WHO warns of 'toxic mix' as EU chief mulls mandatory COVID jabs
The WHO issued stern warnings on Dec. 1 on the dangers of vaccination apathy and the European Union put mandatory jabs on the table as the United States registered its first case of the fast-spreading Omicron strain of the coronavirus.
The new variant, first reported to the World Health Organization by South Africa a week ago, has quickly popped up across continents, darkening economic forecasts and deepening fears of another difficult winter in the northern hemisphere.
"Globally, we have a toxic mix of low vaccine coverage, and very low testing - a recipe for breeding and amplifying variants," said WHO chief Tedros Adhanom Ghebreyesus, reminding the world that the Delta variant "accounts for almost all cases".
"We need to use the tools we already have to prevent transmission and save lives from Delta. And if we do that, we will also prevent transmission and save lives from Omicron."
The WHO says it could take several weeks to understand whether or not Omicron is more transmissible, and whether it results in more severe disease - as well as how effective current treatments and vaccines are against it.
Its detection and spread, however, have highlighted that the now nearly two-year global fight against COVID-19 is far from over.

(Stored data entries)
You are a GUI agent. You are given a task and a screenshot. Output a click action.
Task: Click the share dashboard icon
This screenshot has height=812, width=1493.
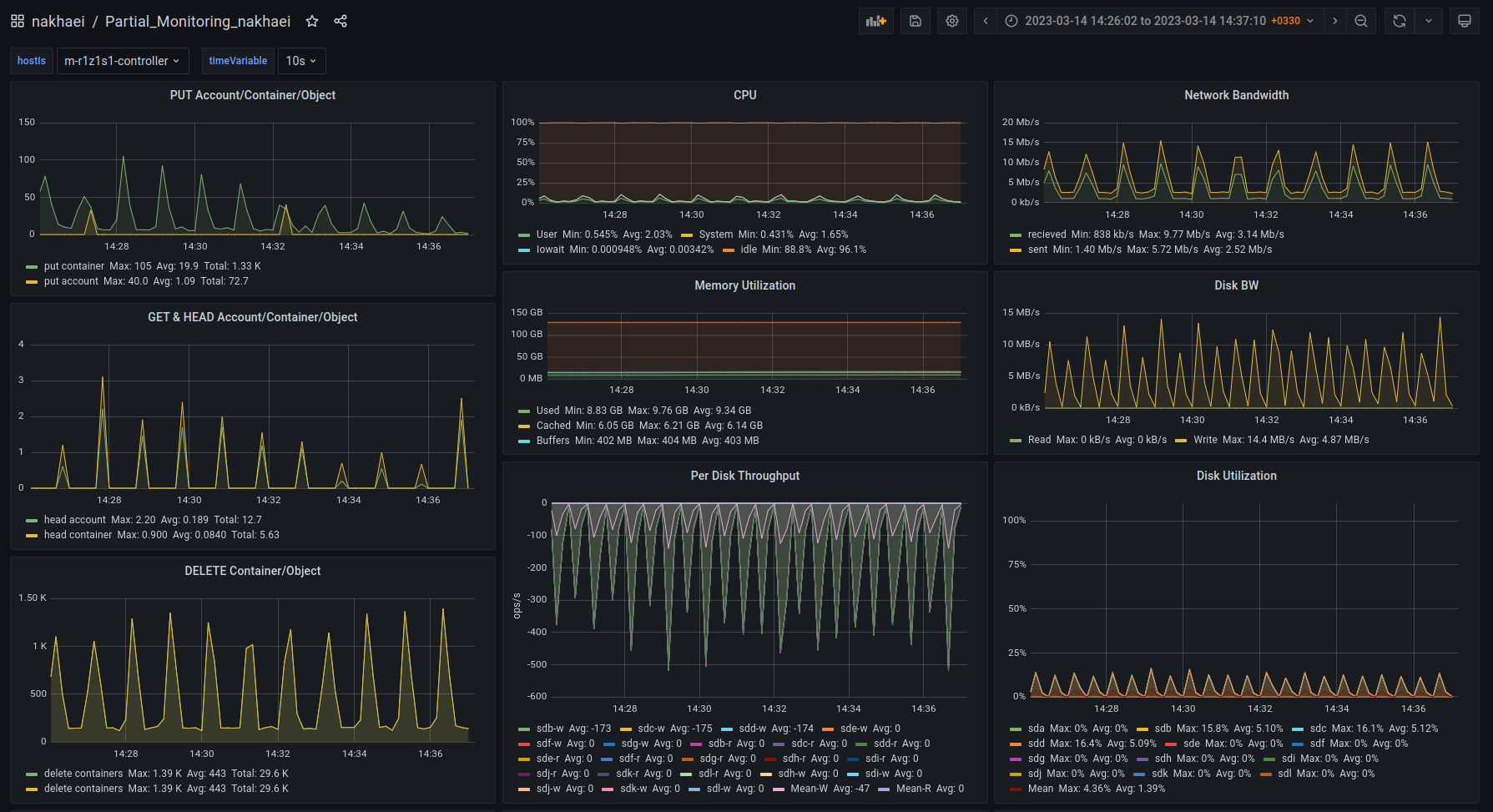340,21
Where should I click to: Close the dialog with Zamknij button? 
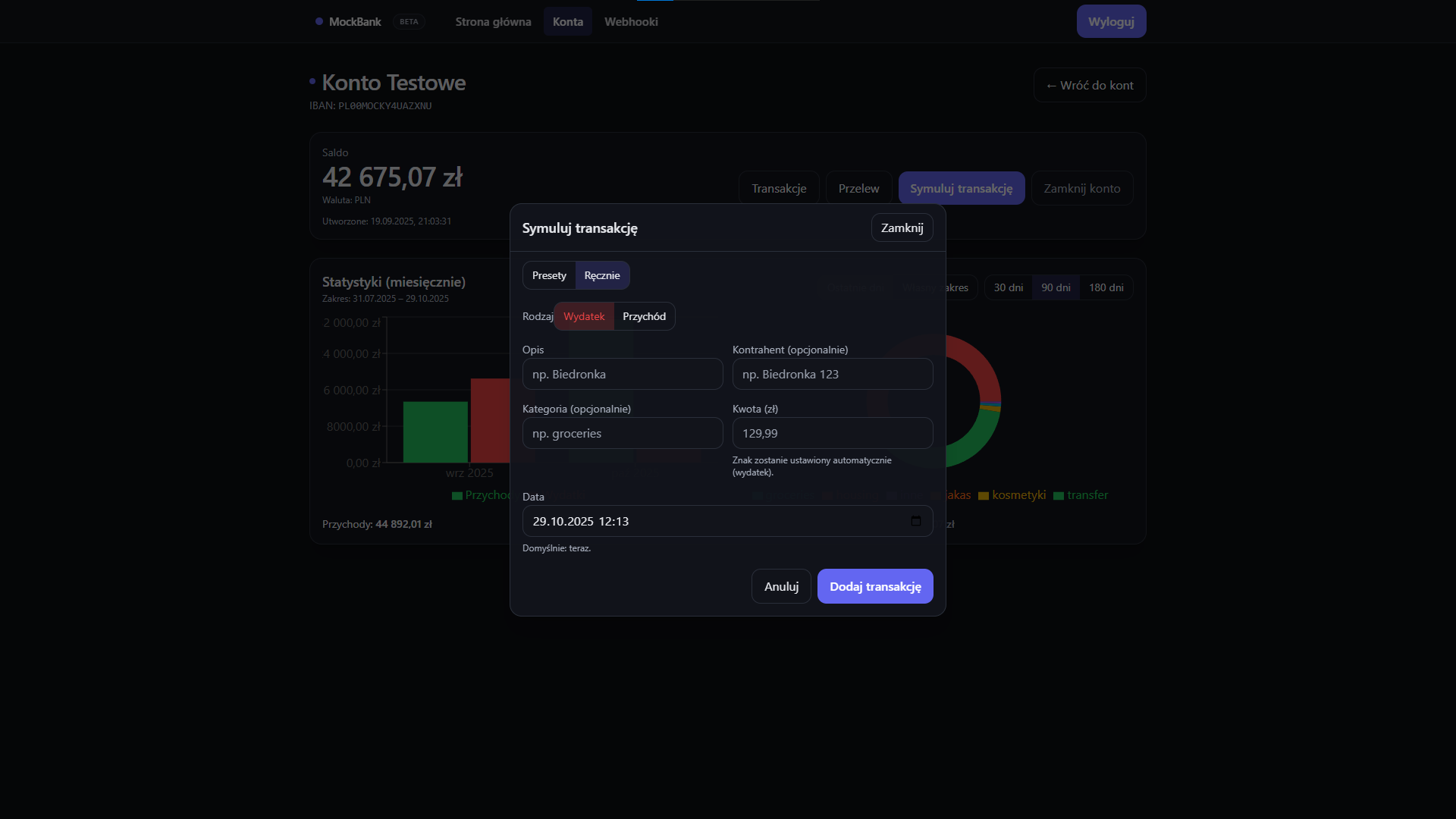[x=902, y=228]
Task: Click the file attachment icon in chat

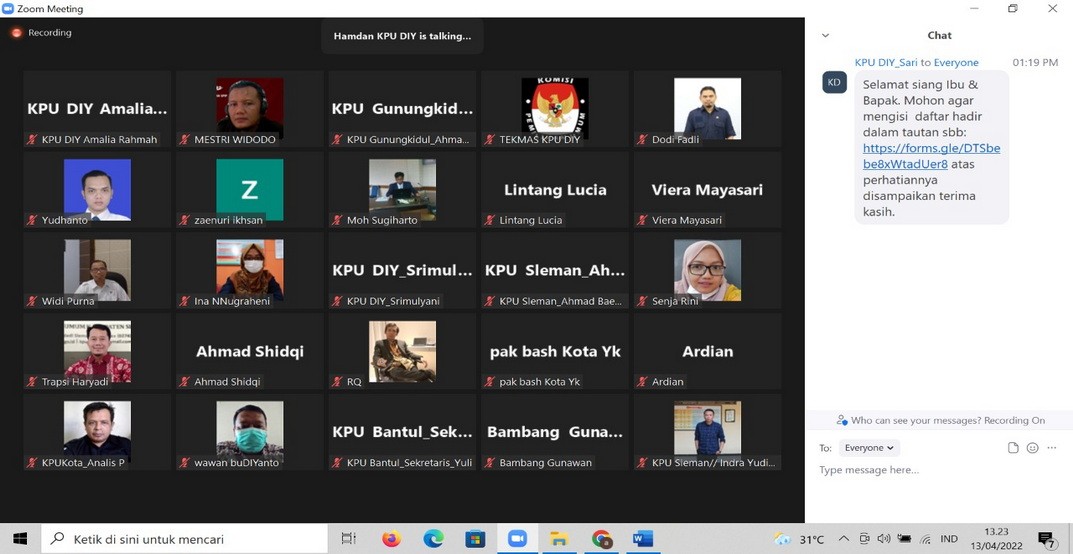Action: (1013, 448)
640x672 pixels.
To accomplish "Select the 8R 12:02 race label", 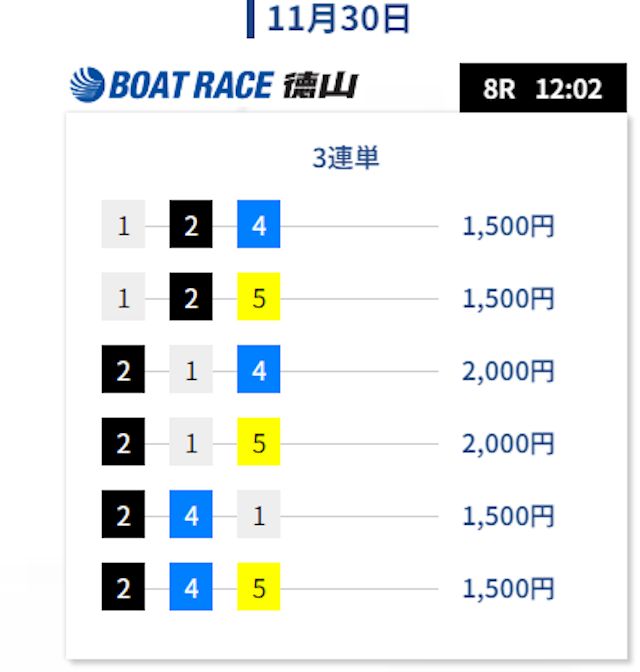I will (543, 88).
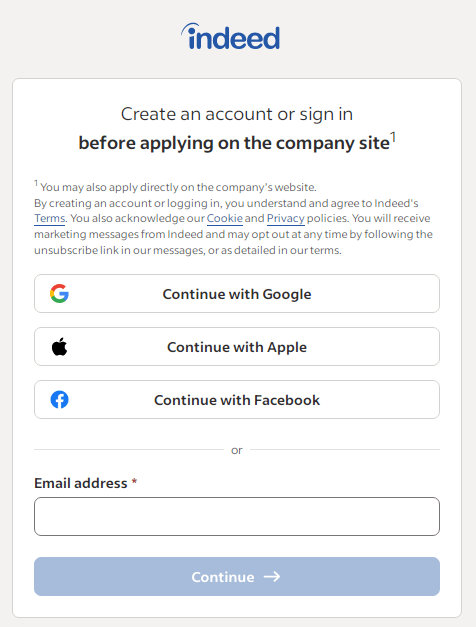The image size is (476, 627).
Task: Open the Privacy policy link
Action: pos(286,218)
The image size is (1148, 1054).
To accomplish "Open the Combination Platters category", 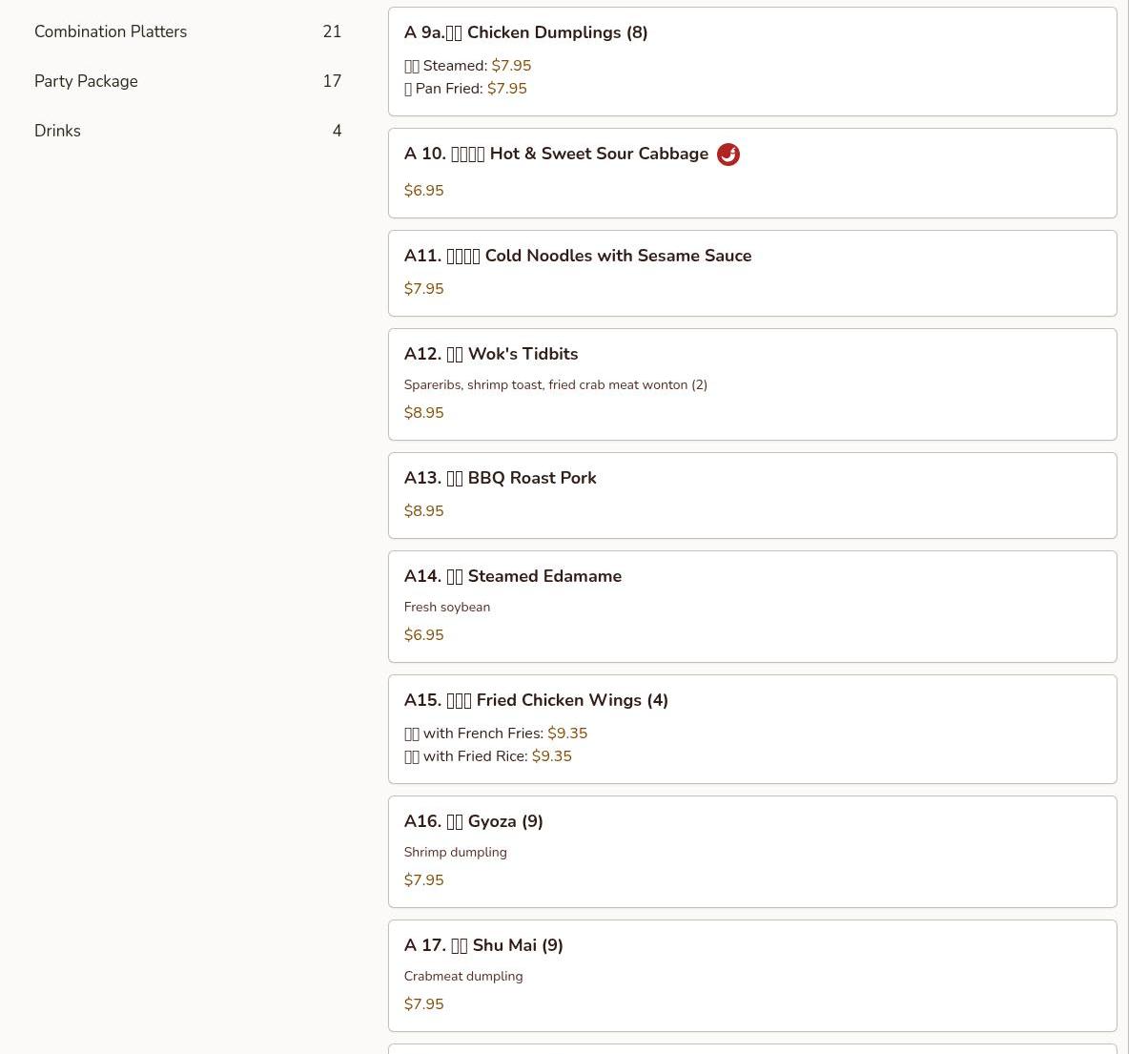I will 111,31.
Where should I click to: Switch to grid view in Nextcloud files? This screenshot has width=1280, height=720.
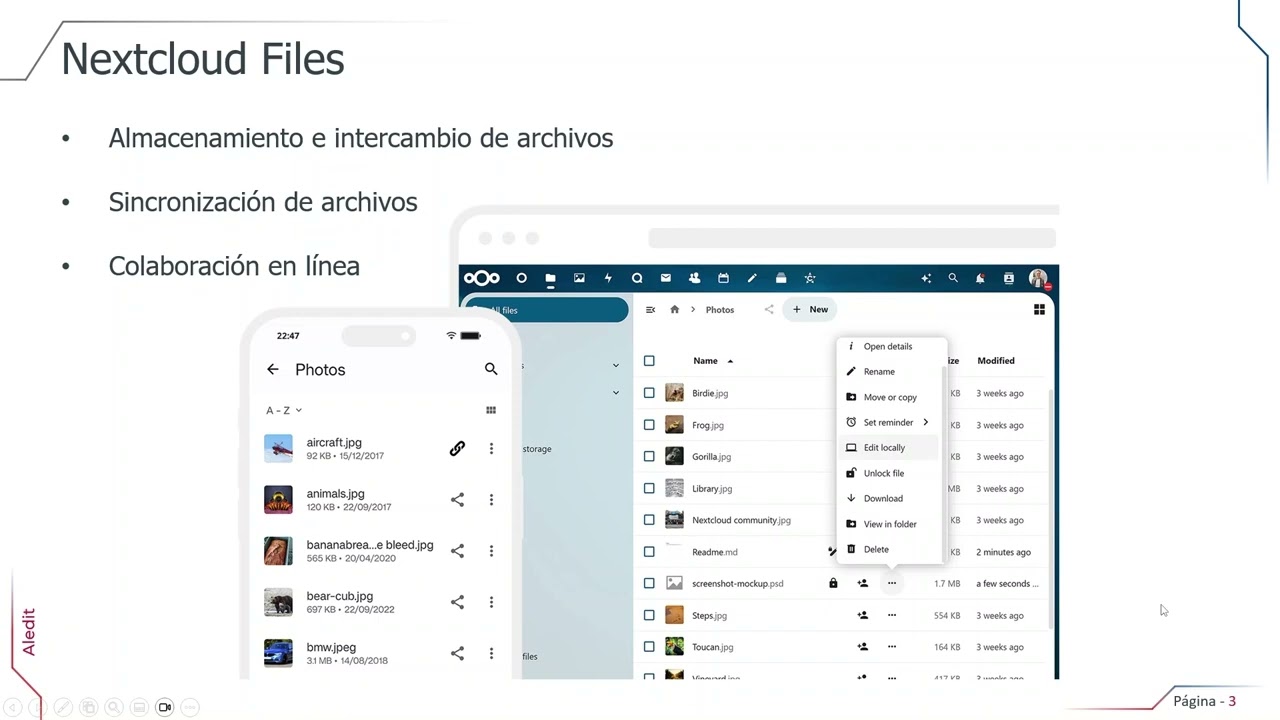(1039, 310)
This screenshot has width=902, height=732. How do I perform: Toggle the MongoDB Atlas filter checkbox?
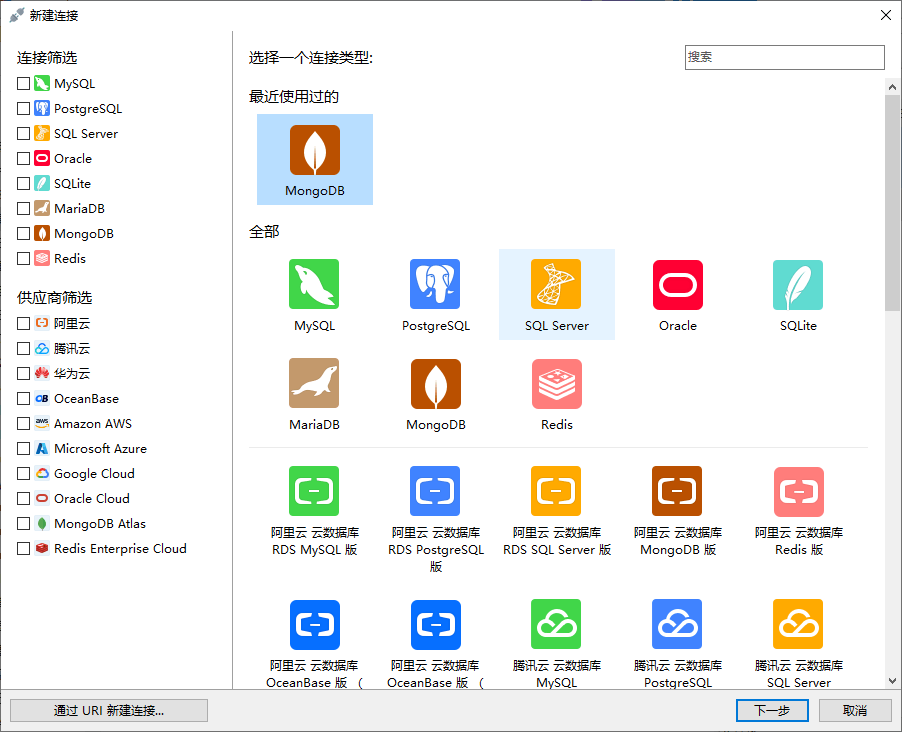23,523
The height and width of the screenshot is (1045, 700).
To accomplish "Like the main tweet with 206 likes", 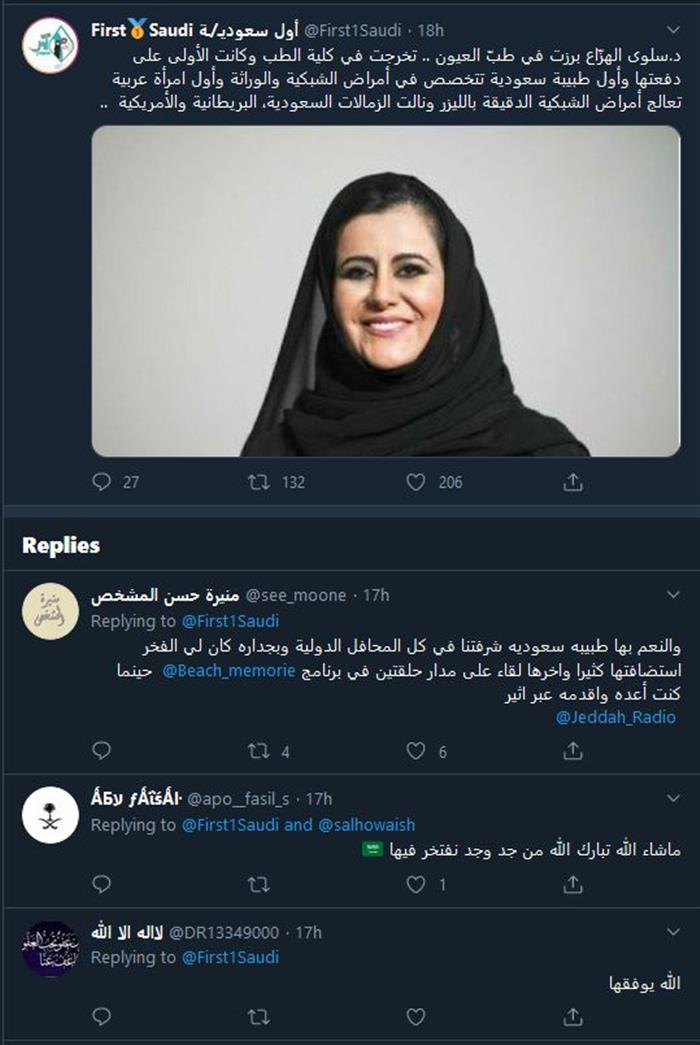I will click(x=415, y=482).
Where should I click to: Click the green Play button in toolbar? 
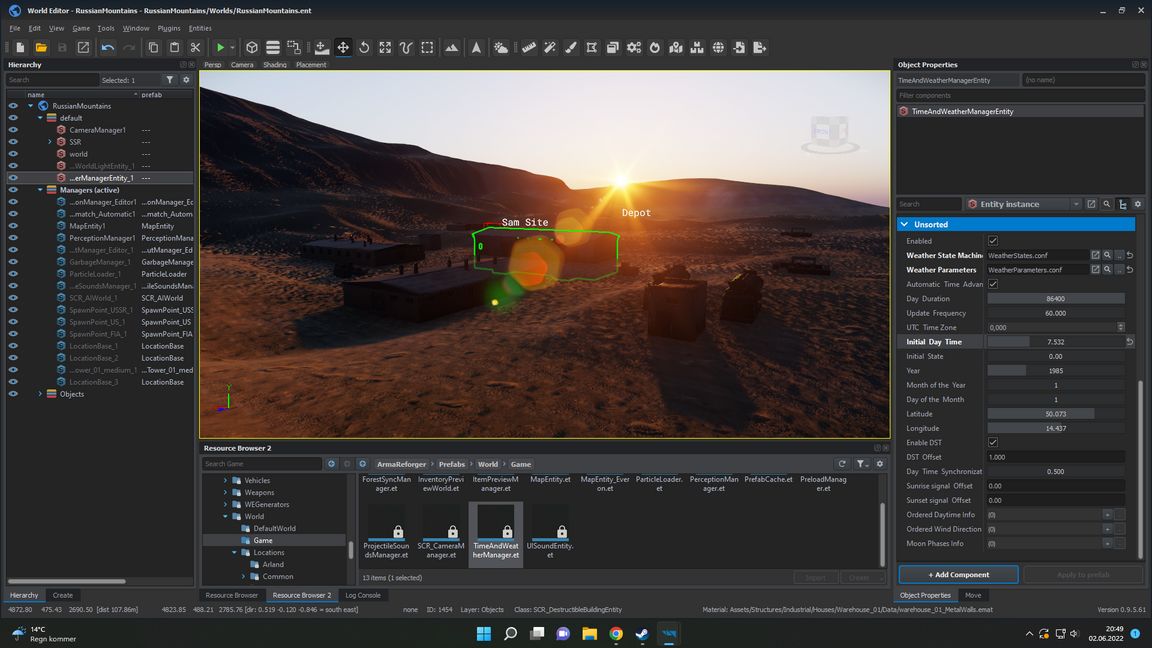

Exercises -
• a. According to the WHO article, which country first reported the new variant to the World Health Organization?
• b. Write out the portion of the WHO article starting with "The new variant, first" and going on through "are against it.".

Solutions for each task -
• a. South Africa

• b.
The new variant, first reported to the World Health Organization by South Africa a week ago, has quickly popped up across continents, darkening economic forecasts and deepening fears of another difficult winter in the northern hemisphere.
"Globally, we have a toxic mix of low vaccine coverage, and very low testing - a recipe for breeding and amplifying variants," said WHO chief Tedros Adhanom Ghebreyesus, reminding the world that the Delta variant "accounts for almost all cases".
"We need to use the tools we already have to prevent transmission and save lives from Delta. And if we do that, we will also prevent transmission and save lives from Omicron."
The WHO says it could take several weeks to understand whether or not Omicron is more transmissible, and whether it results in more severe disease - as well as how effective current treatments and vaccines are against it.